Things began gradually to change in the late 1960s. Around this time, the hitherto only occasionally mentioned Juche began to be transformed into North Korea's ideology. This was politically necessary because, at the time, the North Korean government was trying to maneuver between quarreling Moscow and Beijing, trying as best it good to remain out of the Sino-Soviet split. Pyongyang would indeed claim that they had their own ideology that was in fact superior to those of its giant neighbors. Juche was to become that ideology.

In 1972, the Juche Idea was elevated to that of the state ideology, and was enshrined in the constitution as such. It was however described as "the creative application of Marxism-Leninism to Korean realities". Around this time it became impossible for the average Korean to check how truthful this creative application was. In the late 1960s, the works of Marx, Lenin and, in fact, almost all non-Korean Marxist authors' works became forbidden reading for the average North Korean. These books were to be kept in special sections of the major libraries, being only accessible to a privileged and trusted few. A few very harmless books were exempted from this policy, and collections of quotations from key Marxist authors were also made available.

For a brief while, the North Korean authorities even coined a new term "Kimilsungism". It appears in fact that in the late 1970s the North Korean leadership (including the then young Kim Jong-il) toyed with the idea of a complete break from Marxism. At least, in 1976, Kim Jong-il wrote: "Both in content and in composition, Kimilsungism is an original idea that cannot be explained within the framework of Marxism-Leninism. The Juche idea which constitutes the quintessence of Kimilsungism, is an idea newly discovered in the history of human thought. However, at present there is a tendency to interpret the Juche idea on the basis of the materialistic dialectic of Marxism. (...) This shows that the originality of the Juche idea is not correctly understood".

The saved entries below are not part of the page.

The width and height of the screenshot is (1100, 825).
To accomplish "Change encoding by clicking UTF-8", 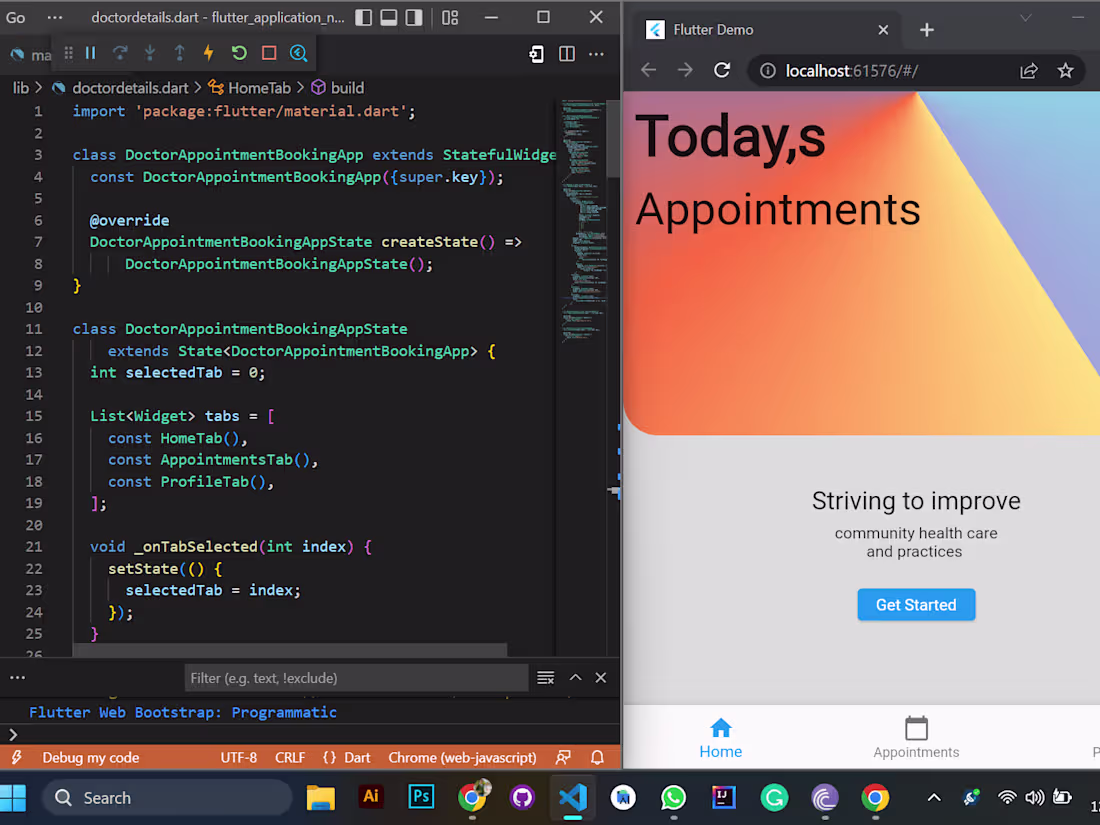I will (239, 757).
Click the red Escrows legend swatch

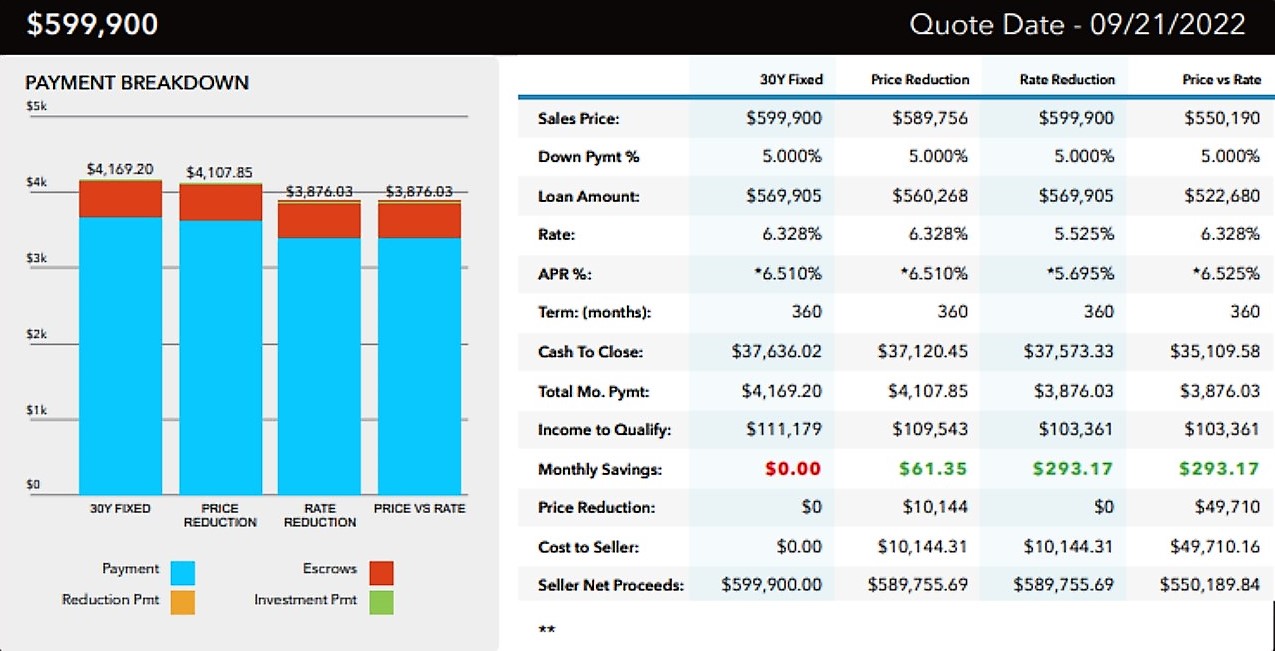pyautogui.click(x=381, y=572)
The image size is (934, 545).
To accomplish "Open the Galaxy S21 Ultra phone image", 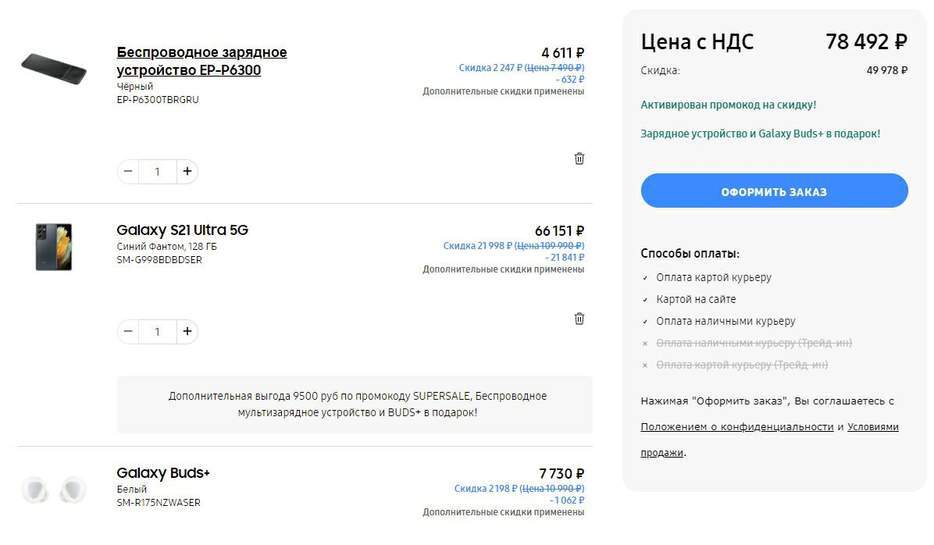I will [x=54, y=246].
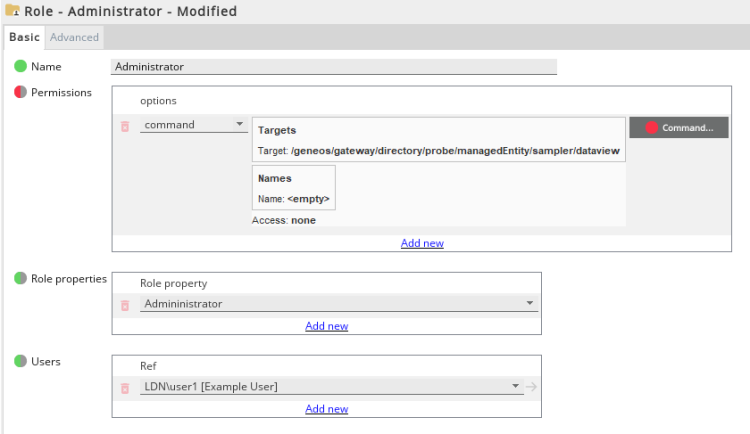Image resolution: width=750 pixels, height=434 pixels.
Task: Click Add new under Permissions
Action: [x=422, y=243]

In the mid-1970s, North Korea's philosophers and luminaries claimed that Kimilsungism would eventually displace Marxism and Marxism-Leninism as the leading scientific theory of the modern world. They stated that Marxism was a progressive ideology from the early capitalist period, while Leninism was its latter day adaptation to the period of high imperialism, but that Kimilsungism was the idea for the contemporary era - an age allegedly of collapsing imperialism and the spread of revolution worldwide.

This meant that, according to North Korea's agitprop, Kim Il-sung was the most far-sighted sage of our era (a distinction he probably did not mind), but also allowed North Korean dignitaries to position their country above both the Soviet Union and China. After all, both the Soviets and the Chinese were still following the vintage ideologies of another age while the North Koreans were equipped with the most cutting-edge progressive ideological weaponry.

For some reason, from around 1980, North Korea's ideologues significantly pared down their claims of Kimilsungism's independence from Marxism. They basically returned to the somewhat less ambitious definition of the North Korea's ideology as a creative application of Marxism-Leninism, and they stuck to this definition until the 1990s. The reversal seems to reflect the diplomatic need to improve relations with the Soviet Union - which at the time was becoming the major source of economic aid.

However, efforts to distance purely national Juche/Kimilsungism from imported Marxism-Leninism would again accelerate in the 1990s. After the collapse of the Soviet Union and disintegration of the Communist bloc, there was little need to emphasize the common roots which once united North Korea with other radical leftist movements and governments. There were no more useful foreigners to woo with such claims. On the contrary, ethnic Korean nationalism became the only conceivable tool to ideologically mobilize people in support of the regime.

As a result, throughout the 1990s and 2000s, all references to Marx and Lenin gradually disappeared from North Korean publications. An important step was taken in 2009 when all references to the word communism disappeared from the North Korean constitution. As a result of earlier revisions to the North Korean constitution, explicit references to the Juche Idea's connection to Marxism were edited out as well.

This ideological shift to an indigenous and 'perfectly' Korean ideology was completely earlier this year. The fourth conference of the Korean Workers Party officially stated that "Kimilsungism and Kimjongilism are considered the sole ideologies of the party". And so the circle is now complete.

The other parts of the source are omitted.